*Task details*.
Reproduce exactly the span of lines beginning at the one with "Screen dimensions: 568x341" and ending at the last line of the data below, omitting pictures.

______

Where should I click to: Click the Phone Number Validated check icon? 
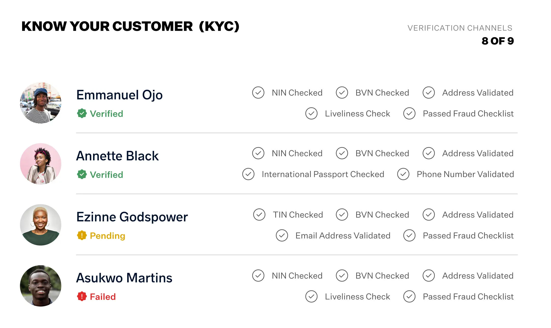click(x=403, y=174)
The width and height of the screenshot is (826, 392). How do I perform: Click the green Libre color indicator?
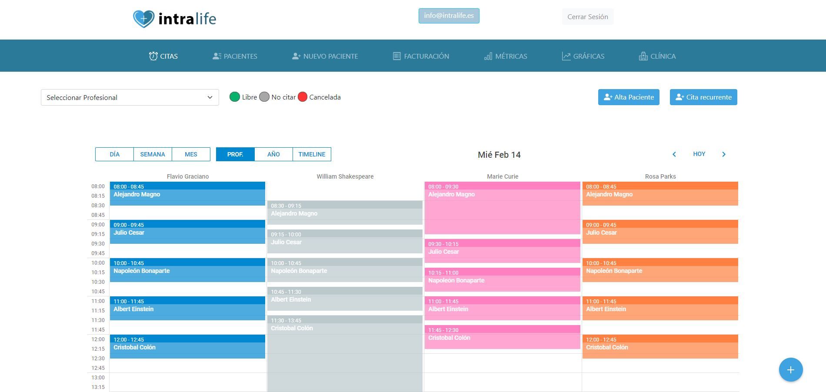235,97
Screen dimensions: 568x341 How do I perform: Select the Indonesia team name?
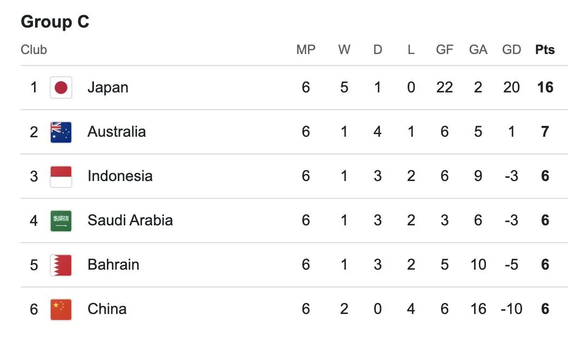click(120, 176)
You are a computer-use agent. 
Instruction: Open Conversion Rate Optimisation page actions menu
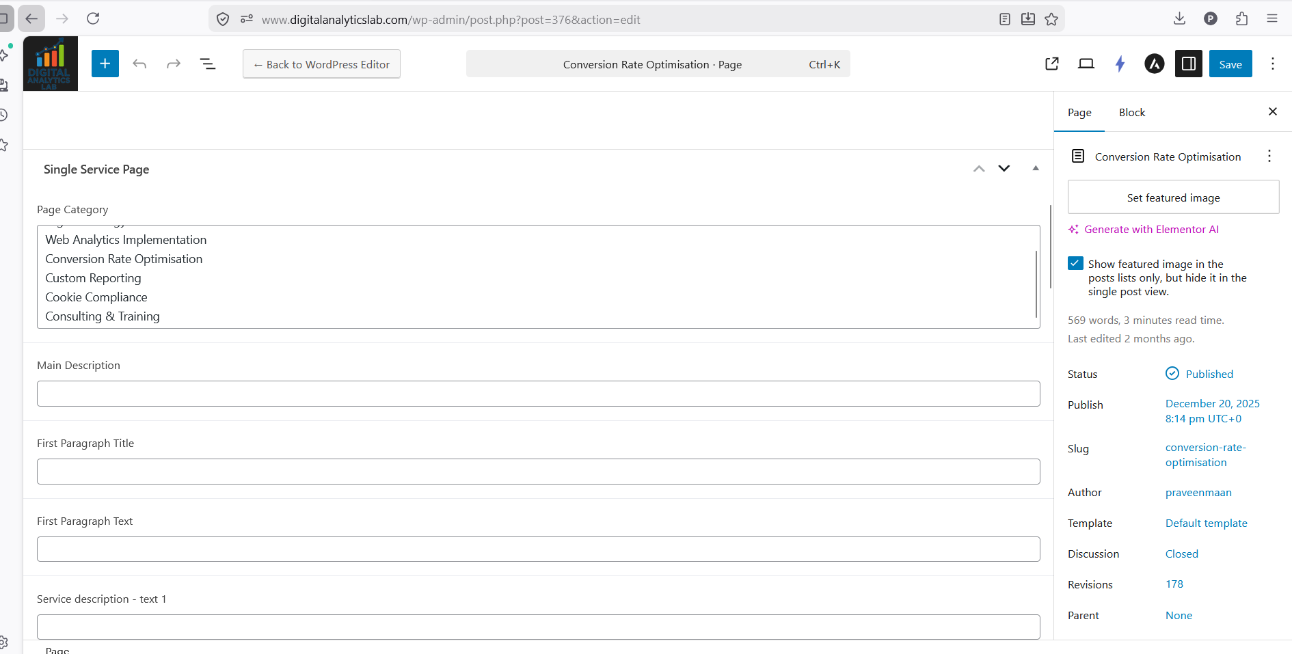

______

*Written answer*.
Screen dimensions: 568x341 How do I perform: Select the Indonesia team name?
click(120, 176)
You are a computer-use agent. 
Instruction: Open Conversion Rate Optimisation page actions menu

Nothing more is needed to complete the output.